The Carnival of Venice, which takes place just before Lent and ends on that holy day, is all about the decorative masks native to the city itself. Though nobody is sure exactly how this carnival began, it is said to date all the way back to 1162, but it became extremely famous during the 18th century for its excess and was even outlawed from 1797 until 1979, thanks to the conservative King of Austria (who even outlawed masks entirely). Now that masks are no longer outlawed, each gargantuan carnival holds a competition for la maschera più bella, or ‘the most beautiful mask.’
Another typical mask of the Venice Carnival is the Gnaga, used by men to dress up as women. The costume consists of every day female clothing and a mask with cat-like appearance; the mask wearer often carried a basket containing a kitten and posed as a commoner woman, emitting shrill sounds and meows. (Italy Magazine - Venice Carnival’s Most Typical Masks and Costumes)
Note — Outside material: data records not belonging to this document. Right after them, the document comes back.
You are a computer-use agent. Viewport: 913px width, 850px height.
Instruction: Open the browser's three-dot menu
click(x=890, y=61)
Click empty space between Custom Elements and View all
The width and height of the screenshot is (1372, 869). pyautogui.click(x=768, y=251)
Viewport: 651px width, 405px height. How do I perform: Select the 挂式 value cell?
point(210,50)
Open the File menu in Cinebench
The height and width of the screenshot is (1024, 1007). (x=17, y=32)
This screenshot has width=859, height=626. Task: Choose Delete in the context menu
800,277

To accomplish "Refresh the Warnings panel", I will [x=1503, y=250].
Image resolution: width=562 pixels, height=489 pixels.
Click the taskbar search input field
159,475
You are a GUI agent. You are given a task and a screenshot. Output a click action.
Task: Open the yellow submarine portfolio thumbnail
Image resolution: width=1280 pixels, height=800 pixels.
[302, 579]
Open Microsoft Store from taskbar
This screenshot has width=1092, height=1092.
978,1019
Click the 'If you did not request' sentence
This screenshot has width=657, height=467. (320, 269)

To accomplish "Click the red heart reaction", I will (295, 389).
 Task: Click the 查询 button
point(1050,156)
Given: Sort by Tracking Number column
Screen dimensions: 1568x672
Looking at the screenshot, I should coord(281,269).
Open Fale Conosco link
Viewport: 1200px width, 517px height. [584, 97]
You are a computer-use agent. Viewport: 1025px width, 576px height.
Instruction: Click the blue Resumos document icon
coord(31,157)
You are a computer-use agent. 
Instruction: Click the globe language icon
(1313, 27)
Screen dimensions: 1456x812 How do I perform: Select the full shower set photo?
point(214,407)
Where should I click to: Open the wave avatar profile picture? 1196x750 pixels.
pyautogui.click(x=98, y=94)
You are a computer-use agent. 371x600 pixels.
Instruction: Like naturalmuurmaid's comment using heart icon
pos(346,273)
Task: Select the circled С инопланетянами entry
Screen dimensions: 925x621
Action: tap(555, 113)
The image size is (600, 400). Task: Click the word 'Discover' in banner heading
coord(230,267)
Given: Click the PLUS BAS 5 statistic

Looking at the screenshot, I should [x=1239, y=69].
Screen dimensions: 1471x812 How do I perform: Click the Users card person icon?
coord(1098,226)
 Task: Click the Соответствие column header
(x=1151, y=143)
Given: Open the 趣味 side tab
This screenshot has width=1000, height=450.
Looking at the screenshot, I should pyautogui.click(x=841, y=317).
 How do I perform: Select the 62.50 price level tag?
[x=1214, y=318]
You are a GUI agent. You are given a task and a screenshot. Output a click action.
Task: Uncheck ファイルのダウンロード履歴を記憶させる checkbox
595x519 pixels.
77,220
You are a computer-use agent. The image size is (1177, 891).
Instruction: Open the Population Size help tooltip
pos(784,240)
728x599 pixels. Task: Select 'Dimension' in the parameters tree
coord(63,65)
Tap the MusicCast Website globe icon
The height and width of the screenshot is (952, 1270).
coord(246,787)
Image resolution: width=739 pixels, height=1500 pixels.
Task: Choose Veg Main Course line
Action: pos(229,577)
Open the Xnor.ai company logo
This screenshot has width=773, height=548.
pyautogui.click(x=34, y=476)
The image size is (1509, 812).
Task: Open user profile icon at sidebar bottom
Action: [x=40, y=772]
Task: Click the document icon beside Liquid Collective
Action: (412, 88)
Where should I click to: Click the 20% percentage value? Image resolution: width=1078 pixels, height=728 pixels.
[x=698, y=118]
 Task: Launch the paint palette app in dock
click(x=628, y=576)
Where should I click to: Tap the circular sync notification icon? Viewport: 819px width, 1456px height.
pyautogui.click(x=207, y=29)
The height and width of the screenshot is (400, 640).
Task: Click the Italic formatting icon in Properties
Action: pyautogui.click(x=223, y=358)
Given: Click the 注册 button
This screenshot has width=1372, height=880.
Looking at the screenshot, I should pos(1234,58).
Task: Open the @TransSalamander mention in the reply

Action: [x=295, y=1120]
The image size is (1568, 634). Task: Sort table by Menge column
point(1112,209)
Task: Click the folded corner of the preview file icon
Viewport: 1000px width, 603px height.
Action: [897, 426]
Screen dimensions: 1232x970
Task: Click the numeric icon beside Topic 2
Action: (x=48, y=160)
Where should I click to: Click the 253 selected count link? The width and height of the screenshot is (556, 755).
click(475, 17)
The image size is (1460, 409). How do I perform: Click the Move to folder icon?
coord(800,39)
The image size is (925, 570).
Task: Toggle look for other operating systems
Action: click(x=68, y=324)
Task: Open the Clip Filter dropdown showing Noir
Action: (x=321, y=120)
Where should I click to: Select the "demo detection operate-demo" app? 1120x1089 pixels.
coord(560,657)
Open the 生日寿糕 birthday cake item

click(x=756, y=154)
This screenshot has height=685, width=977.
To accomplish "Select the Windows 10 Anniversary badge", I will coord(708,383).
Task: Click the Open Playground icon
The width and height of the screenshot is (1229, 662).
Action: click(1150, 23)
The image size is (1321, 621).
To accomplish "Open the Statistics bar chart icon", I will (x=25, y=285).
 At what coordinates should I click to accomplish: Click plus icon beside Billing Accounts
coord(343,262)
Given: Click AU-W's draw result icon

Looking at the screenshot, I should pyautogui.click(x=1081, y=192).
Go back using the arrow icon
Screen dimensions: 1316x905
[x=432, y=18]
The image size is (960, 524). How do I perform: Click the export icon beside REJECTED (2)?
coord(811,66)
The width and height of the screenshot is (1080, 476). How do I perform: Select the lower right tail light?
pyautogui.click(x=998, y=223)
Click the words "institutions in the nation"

A little piece of history sheds some light.
From Veneto Insider -
The Venice Carnival origins are to be found in two ancient traditions: the Latin Saturnalia and the Greek Dionysian cults - major religious festivals involving the use of masks and symbolic representations. The Venice Carnival history and meanings take their cue from these traditions, recasting them for their own purposes: in the Saturnalia of ancient Rome the social order was overturned and slaves and free citizens poured into the city to celebrate with music and wild dancing; in the Greek Dionysia processions and plays were intended to unite the human being with nature in a superior harmony, free of social conventions established by man.
Have you ever attended? What is your take?